━━━ Given entries

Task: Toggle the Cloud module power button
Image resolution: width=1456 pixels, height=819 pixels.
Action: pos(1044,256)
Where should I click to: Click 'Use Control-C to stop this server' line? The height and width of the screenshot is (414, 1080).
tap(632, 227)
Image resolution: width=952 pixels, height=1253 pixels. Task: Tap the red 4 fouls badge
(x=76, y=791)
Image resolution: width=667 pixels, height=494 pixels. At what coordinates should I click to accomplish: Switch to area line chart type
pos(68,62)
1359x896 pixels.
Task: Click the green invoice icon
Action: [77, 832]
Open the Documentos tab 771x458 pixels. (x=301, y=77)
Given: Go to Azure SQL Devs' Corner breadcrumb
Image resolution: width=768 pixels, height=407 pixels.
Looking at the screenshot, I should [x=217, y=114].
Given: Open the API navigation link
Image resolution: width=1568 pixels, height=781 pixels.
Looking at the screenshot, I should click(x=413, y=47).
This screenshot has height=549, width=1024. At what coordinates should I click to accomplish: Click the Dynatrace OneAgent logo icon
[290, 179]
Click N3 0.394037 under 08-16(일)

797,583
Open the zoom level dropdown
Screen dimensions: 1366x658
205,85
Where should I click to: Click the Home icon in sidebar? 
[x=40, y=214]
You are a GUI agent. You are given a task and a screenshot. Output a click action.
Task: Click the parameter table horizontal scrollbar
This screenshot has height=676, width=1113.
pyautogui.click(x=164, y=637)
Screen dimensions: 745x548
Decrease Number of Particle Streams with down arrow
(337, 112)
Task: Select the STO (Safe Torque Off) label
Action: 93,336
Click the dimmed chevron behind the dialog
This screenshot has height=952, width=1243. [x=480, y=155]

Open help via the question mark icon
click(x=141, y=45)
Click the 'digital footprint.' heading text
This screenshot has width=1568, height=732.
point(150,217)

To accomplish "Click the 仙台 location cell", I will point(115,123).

━━━━━━

With nothing added or dropped, reproduce all the data exactly.

▶ [The completed task]
Task: Toggle the Cloud module power button
Image resolution: width=1456 pixels, height=819 pixels.
Action: pos(1044,256)
Where should I click to: Click 'Use Control-C to stop this server' line? The height and width of the screenshot is (414, 1080).
tap(632, 227)
Image resolution: width=952 pixels, height=1253 pixels. Task: Tap the red 4 fouls badge
(x=76, y=791)
Image resolution: width=667 pixels, height=494 pixels. At what coordinates should I click to accomplish: Switch to area line chart type
pos(68,62)
1359x896 pixels.
Task: Click the green invoice icon
Action: [77, 832]
Open the Documentos tab 771x458 pixels. (x=301, y=77)
Given: Go to Azure SQL Devs' Corner breadcrumb
Image resolution: width=768 pixels, height=407 pixels.
Looking at the screenshot, I should [x=217, y=114].
Given: Open the API navigation link
Image resolution: width=1568 pixels, height=781 pixels.
Looking at the screenshot, I should click(x=413, y=47).
This screenshot has height=549, width=1024. At what coordinates should I click to accomplish: Click the Dynatrace OneAgent logo icon
[290, 179]
Click N3 0.394037 under 08-16(일)

797,583
Open the zoom level dropdown
Screen dimensions: 1366x658
205,85
Where should I click to: Click the Home icon in sidebar? 
[x=40, y=214]
You are a GUI agent. You are given a task and a screenshot. Output a click action.
Task: Click the parameter table horizontal scrollbar
This screenshot has height=676, width=1113.
pyautogui.click(x=164, y=637)
Screen dimensions: 745x548
Decrease Number of Particle Streams with down arrow
(337, 112)
Task: Select the STO (Safe Torque Off) label
Action: 93,336
Click the dimmed chevron behind the dialog
This screenshot has height=952, width=1243. [x=480, y=155]

Open help via the question mark icon
click(x=141, y=45)
Click the 'digital footprint.' heading text
This screenshot has width=1568, height=732.
point(150,217)

To accomplish "Click the 仙台 location cell", I will point(115,123).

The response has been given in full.